Well, that’s it. I’m off. After three years at Fleet News I’m jetting away to pastures new and hopefully sunnier in the Middle East.
On hearing this bombshell, the office rang to the sounds of my colleagues’ tears and pleas for me to stay.
But once they’d realised it meant the keys to my Mazda6 would be up for grabs, the weeping stopped. Rather too abruptly for my liking.
The 6 has become something of a favourite among the Fleet News team and for good reason.
It’s a sexy-looking car, especially with the spoiler and bodykit included in its sports appearance pack. It’s got plenty of room, front and back, for fully grown adults, and a boot big enough for European road trip supplies, as described in my previous update.

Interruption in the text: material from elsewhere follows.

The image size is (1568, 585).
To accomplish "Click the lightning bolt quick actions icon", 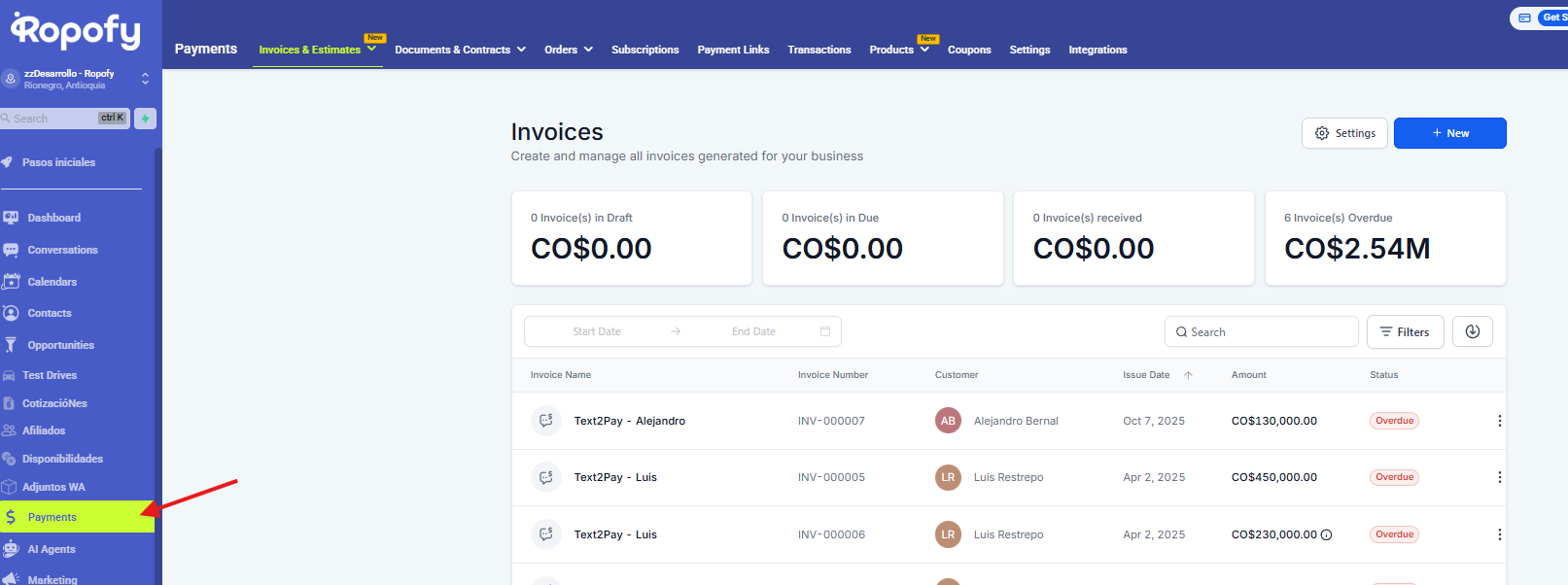I will [x=145, y=119].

It’s also entertaining to drive. A colleague who had the 6 for a few days said he found it more fun than his Ford Mondeo, which is saying something. And I think I agree.
The steering is direct and has a decent level of feel, and the 2.0-litre diesel engine is strong and economical.

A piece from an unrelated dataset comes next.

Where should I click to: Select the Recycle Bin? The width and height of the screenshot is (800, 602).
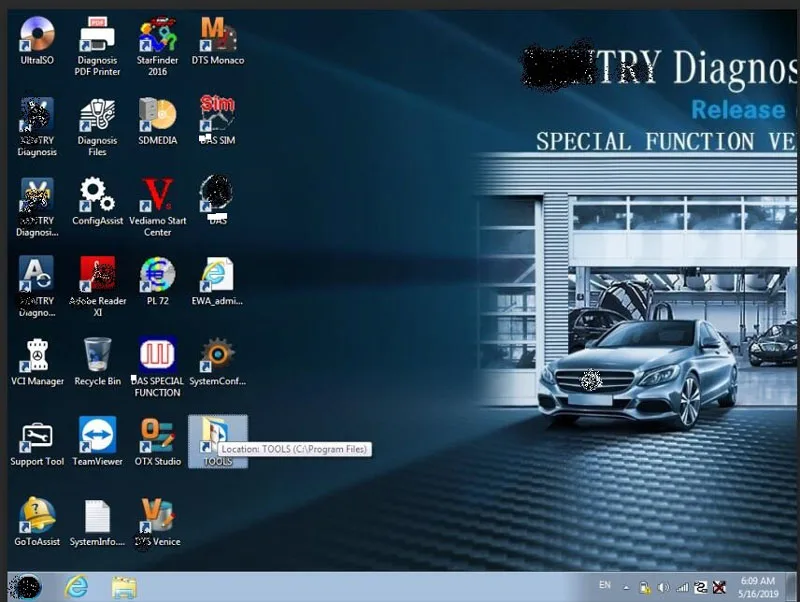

The chassis is excellent through corners but it’s also perfectly at home on the motorway.
Most importantly, it has an auxiliary-in socket so I can plug my iPod in.
It might seem a minor thing but, for those of us that listen to music digitally these days, it’s infuriating that there are still new cars being produced that don’t have such connectivity as standard.
If I had any complaints, they would be aimed at the quality of the interior, which isn’t quite up to the likes of Ford.
And the lack of a spare wheel was quite infuriating when errant metal pierced a tyre at the start of the summer.
The bottle full of rubbery goo supplied is a poor substitute, and required some frenzied fast-fit centre searching in northern France that could have been avoided if a spare rim and tyre had been available to bolt on.
Overall though, the 6 has been excellent.
The only cost has been for a new tyre, although whoever wins the battle for the keys will have to fix a small scrape on the rear bumper. Stupid low bollards.
I shall miss my Mazda, which is the latest in a line of highly impressive products from the Japanese firm that I’ve driven in recent years.
I really hope the company can continue to produce new and exciting cars in a market where it’s all too easy to try and cater for all tastes and dilute the end product to the point of ultimate dullness.
Farewell, and let the battle for the Mazda keys commence.